_Problems and tasks_:
**A.** Repeat the passage about Anna Pou and the two nurses word for word, everything from "Far worse than" down to "loans to pay.".
**B.** Pick up the passage about Anna Pou and the two nurses after its last sentence and continue writing it.

_Source document_:
BEGIN

Pou spoke nearly every day with Rick Simmons. She shared her anxiety and details she could discuss with nobody else in often lengthy, tearful conversations. She followed his advice not to watch the news, and she let him handle media inquiries and a stack of interview and book proposals. He had not yet committed to any of the offers, instead advising Pou to explore options for marketing her story if she was indicted, because the legal costs would be huge.

Pou knew the local public was behind her and the two nurses because Simmons had commissioned a poll of the potential jury pool to help him decide whether to move for a change of venue. He found, as he described it, that
76 percent of Orleans Parish residents supported the health professionals and opposed an indictment. Only 8 percent wanted them to be indicted, and the rest were undecided.

That backing was reflected in the letters that arrived in a post office box for Cheri Landry and Lori Budo, full of kind words: I wasn’t there, but I’m a nurse, too; or my relative’s a nurse; or I’m a former patient or coworker or doctor, and I know you did the best you could. On the nurses’ support fund website, ICU nurse Cathy Green solicited not only money for Budo and Landry, but also “cards, letters and words of encouragement” to help cheer the nurses.

The accused women also uplifted each other. When Landry’s house had to be demolished due to flood damage, Budo went to pick a few items out of the putrid muck, taking them home, washing and sterilizing them for her friend—a couple of boxes’ worth salvaged from the belongings of a lifetime.

Far worse than losing everything she owned, Landry told Green, was losing her job. Landry questioned whether they would ever be able to be nurses again.

Not working was difficult both professionally and existentially. Tenet continued to pay the nurses’ legal fees, but in many ways, their position after the arrests was more difficult than Anna Pou’s. Unlike Pou, Landry and Budo did not have a university job to fall back on when they could not practice clinically. Landry had lost her home to Katrina and was the primary caregiver for her ailing mother. Budo was the major breadwinner in her family with two children in college. The nurses were middle class, with mortgages, rent, and car loans to pay.

END

_Extracted data_:
BEGIN

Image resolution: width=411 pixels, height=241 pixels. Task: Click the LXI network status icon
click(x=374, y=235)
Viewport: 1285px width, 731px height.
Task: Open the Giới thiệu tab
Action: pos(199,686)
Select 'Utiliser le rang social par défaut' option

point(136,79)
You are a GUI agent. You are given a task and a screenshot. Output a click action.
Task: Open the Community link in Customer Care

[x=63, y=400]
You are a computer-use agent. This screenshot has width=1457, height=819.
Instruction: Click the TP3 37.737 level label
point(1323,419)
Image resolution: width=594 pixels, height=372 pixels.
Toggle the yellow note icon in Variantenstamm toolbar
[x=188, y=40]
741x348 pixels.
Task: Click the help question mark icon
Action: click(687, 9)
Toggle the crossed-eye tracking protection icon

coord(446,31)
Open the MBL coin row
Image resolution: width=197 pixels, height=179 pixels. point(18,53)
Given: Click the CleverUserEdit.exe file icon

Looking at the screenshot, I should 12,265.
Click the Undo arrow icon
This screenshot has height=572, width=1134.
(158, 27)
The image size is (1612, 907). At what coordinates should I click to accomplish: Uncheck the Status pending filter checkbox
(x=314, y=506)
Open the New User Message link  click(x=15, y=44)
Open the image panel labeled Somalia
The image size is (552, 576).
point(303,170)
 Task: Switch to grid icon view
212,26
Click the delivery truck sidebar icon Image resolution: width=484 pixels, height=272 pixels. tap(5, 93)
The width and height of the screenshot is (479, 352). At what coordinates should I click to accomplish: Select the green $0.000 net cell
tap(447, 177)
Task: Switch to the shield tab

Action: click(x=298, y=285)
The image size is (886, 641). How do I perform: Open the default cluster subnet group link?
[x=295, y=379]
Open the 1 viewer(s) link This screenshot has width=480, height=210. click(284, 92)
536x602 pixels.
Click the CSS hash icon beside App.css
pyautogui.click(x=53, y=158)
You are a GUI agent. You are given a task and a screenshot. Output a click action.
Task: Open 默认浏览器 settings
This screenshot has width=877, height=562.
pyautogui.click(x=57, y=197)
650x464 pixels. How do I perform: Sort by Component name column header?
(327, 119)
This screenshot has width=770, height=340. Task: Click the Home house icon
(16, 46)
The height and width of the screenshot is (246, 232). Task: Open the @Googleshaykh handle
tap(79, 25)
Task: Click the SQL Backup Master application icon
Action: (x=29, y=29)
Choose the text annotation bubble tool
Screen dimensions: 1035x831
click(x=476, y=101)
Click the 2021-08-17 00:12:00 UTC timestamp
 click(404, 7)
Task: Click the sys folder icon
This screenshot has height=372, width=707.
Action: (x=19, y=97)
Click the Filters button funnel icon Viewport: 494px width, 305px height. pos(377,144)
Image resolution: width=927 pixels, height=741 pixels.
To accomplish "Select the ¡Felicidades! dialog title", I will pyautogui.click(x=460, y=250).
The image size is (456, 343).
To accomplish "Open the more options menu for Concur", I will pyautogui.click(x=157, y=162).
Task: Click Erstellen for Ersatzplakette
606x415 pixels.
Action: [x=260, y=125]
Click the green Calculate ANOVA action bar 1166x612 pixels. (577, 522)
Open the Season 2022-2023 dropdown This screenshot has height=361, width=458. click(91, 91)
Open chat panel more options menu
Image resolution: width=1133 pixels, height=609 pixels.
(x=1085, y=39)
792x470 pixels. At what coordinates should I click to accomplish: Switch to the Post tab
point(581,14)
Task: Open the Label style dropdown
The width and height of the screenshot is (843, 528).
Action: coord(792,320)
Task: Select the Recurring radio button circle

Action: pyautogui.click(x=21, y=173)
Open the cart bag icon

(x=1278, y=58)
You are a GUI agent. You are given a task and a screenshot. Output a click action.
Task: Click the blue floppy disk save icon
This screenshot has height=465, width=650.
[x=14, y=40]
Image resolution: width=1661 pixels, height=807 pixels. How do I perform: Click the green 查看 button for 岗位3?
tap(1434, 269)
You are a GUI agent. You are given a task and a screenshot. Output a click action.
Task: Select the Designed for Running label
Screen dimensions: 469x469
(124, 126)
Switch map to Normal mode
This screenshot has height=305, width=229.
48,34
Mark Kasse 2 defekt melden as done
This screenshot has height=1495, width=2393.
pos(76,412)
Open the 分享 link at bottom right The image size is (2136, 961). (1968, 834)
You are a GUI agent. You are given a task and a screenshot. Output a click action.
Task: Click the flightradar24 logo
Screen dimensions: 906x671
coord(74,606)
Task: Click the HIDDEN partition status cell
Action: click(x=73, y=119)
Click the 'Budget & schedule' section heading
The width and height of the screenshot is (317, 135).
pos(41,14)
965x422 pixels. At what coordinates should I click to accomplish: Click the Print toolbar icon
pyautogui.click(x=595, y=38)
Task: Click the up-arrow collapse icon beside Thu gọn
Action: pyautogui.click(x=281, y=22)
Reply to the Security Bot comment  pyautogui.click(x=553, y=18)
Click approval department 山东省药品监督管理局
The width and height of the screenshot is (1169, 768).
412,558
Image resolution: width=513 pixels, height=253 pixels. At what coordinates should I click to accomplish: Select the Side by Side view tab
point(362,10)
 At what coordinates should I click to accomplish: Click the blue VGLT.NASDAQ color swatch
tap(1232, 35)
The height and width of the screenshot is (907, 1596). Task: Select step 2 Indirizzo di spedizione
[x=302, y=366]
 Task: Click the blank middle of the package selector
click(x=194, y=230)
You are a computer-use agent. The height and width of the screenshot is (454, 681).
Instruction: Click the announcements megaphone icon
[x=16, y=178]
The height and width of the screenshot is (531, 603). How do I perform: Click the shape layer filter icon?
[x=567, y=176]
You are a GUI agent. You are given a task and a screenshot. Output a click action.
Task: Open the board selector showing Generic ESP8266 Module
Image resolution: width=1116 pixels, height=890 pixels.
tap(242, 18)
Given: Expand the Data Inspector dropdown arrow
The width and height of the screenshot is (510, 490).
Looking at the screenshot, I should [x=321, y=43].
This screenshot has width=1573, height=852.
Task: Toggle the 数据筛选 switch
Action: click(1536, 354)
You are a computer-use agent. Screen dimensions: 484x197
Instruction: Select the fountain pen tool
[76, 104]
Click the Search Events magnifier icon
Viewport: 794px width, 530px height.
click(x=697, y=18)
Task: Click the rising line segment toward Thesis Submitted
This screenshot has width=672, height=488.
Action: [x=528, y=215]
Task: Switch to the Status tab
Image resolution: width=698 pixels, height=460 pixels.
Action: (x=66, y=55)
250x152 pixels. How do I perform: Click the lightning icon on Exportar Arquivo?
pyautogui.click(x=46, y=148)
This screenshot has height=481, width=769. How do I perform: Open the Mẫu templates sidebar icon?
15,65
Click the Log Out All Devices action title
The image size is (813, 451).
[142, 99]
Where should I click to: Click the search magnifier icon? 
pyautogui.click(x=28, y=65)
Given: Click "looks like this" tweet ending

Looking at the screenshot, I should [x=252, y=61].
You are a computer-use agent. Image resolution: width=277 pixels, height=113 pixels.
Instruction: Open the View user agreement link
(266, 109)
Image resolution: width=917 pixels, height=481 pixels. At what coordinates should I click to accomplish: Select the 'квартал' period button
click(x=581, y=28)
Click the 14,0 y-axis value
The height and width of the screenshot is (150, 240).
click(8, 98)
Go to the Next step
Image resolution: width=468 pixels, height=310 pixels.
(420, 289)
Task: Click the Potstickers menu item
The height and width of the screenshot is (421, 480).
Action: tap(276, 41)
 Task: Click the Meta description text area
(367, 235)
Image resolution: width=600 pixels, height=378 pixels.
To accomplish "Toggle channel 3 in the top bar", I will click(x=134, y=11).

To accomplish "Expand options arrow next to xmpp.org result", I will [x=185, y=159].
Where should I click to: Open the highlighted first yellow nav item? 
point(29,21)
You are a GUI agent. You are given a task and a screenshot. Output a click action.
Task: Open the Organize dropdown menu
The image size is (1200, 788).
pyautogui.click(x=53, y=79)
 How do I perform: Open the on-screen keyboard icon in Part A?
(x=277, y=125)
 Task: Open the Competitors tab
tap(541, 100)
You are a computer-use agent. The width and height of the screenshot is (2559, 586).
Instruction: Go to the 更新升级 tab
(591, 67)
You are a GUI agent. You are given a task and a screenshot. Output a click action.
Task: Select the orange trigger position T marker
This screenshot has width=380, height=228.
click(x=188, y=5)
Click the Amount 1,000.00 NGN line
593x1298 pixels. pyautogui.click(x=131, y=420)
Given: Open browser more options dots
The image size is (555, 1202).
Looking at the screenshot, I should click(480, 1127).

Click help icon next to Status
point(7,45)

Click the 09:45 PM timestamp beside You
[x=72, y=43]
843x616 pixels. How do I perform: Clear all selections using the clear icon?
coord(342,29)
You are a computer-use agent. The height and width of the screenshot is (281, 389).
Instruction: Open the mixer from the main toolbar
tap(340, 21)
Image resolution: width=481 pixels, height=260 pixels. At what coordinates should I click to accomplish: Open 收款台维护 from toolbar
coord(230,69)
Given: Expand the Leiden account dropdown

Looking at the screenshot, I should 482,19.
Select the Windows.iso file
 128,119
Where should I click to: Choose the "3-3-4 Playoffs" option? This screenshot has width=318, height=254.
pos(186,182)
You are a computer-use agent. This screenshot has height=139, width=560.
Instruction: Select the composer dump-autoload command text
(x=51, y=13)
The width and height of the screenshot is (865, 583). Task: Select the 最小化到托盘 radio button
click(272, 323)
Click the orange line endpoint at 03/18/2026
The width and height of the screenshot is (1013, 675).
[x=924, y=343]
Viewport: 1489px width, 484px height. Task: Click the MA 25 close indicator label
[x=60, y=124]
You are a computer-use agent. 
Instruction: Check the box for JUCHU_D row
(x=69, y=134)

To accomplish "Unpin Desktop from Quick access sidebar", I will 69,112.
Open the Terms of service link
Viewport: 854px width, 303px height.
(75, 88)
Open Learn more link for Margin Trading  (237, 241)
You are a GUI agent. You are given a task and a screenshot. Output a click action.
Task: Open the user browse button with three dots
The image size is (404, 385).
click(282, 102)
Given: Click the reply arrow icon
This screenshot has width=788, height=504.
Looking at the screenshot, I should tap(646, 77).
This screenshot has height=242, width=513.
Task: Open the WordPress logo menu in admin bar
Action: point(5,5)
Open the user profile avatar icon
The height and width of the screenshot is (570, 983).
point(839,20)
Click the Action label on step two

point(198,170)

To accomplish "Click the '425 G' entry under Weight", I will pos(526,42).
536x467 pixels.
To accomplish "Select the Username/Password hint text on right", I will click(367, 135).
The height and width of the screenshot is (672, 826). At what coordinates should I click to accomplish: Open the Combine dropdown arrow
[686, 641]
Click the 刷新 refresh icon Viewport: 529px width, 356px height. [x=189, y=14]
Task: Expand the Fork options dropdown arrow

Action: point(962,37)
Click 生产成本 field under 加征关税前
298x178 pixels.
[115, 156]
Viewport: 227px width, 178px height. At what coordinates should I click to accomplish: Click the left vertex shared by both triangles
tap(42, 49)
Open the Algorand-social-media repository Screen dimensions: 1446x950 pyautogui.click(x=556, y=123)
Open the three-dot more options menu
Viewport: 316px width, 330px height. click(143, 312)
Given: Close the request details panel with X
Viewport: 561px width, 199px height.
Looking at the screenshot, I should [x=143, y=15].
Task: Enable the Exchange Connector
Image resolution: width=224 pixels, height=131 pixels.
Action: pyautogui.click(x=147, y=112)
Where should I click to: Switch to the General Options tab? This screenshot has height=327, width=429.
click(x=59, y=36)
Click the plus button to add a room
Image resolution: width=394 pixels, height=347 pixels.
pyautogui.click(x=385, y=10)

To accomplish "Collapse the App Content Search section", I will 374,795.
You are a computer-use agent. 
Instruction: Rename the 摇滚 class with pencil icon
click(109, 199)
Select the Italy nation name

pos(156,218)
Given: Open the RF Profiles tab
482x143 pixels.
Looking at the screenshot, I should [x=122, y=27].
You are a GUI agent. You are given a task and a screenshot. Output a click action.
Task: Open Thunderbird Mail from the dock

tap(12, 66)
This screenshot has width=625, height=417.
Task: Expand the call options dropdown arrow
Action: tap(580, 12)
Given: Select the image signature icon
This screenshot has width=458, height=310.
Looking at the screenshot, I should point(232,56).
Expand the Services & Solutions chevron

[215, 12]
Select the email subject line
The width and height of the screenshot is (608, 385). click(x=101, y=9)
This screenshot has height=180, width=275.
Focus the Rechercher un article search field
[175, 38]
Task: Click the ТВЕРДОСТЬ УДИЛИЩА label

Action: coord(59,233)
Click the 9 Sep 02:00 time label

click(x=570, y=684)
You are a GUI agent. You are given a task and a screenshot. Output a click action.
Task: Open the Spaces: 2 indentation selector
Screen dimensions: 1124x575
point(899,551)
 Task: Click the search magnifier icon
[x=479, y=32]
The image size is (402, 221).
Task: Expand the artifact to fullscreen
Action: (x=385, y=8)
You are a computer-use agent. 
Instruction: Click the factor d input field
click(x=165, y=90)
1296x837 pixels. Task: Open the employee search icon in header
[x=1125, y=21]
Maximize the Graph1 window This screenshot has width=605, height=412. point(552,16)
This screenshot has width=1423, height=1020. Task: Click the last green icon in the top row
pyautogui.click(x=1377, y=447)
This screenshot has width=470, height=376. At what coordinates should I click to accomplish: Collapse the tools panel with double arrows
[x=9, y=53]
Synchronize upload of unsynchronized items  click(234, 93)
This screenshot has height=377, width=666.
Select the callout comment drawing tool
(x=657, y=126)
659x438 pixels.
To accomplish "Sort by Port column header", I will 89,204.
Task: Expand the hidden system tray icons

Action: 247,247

END

_Answers to the problems_:
**A.**
Far worse than losing everything she owned, Landry told Green, was losing her job. Landry questioned whether they would ever be able to be nurses again.

Not working was difficult both professionally and existentially. Tenet continued to pay the nurses’ legal fees, but in many ways, their position after the arrests was more difficult than Anna Pou’s. Unlike Pou, Landry and Budo did not have a university job to fall back on when they could not practice clinically. Landry had lost her home to Katrina and was the primary caregiver for her ailing mother. Budo was the major breadwinner in her family with two children in college. The nurses were middle class, with mortgages, rent, and car loans to pay.

**B.**
Colleagues from the Memorial ICU sold plastic bracelets and car magnets to raise money for the two nurses. They organized a committee to deliver food and perform “other acts of kindness” for them. At the request of their friends, Landry and Budo drew up itemized budgets and received a monthly allowance from the support fund to cover bills, food, and clothing. Landry
told a reporter for the local
Gambit Weekly
that she was grateful, but having her bills paid this way was very humbling and weird. “It’s like someone else’s life.” The reporter wrote that Budo wept during the joint interview.

The women’s supporters worked to keep a three-month cushion of funds in the bank. One particularly generous donor said that if the treasury ever fell short, he would pick up the slack. The medical staff of the hospital gave each of the two nurses a gift of $10,000.

Getting together with Budo or Landry reminded Green of being at a funeral. They could be talking calmly one moment, and someone would start crying the next. They asked, “Why me?” Green felt terrible knowing that her friend Lori awoke every morning thinking,
I could lose my husband and my children. I could go to jail for the rest of my life for staying at the hospital
. Green believed the nurses’ lives would never be all right again. She saw the toll their plight was taking on their families.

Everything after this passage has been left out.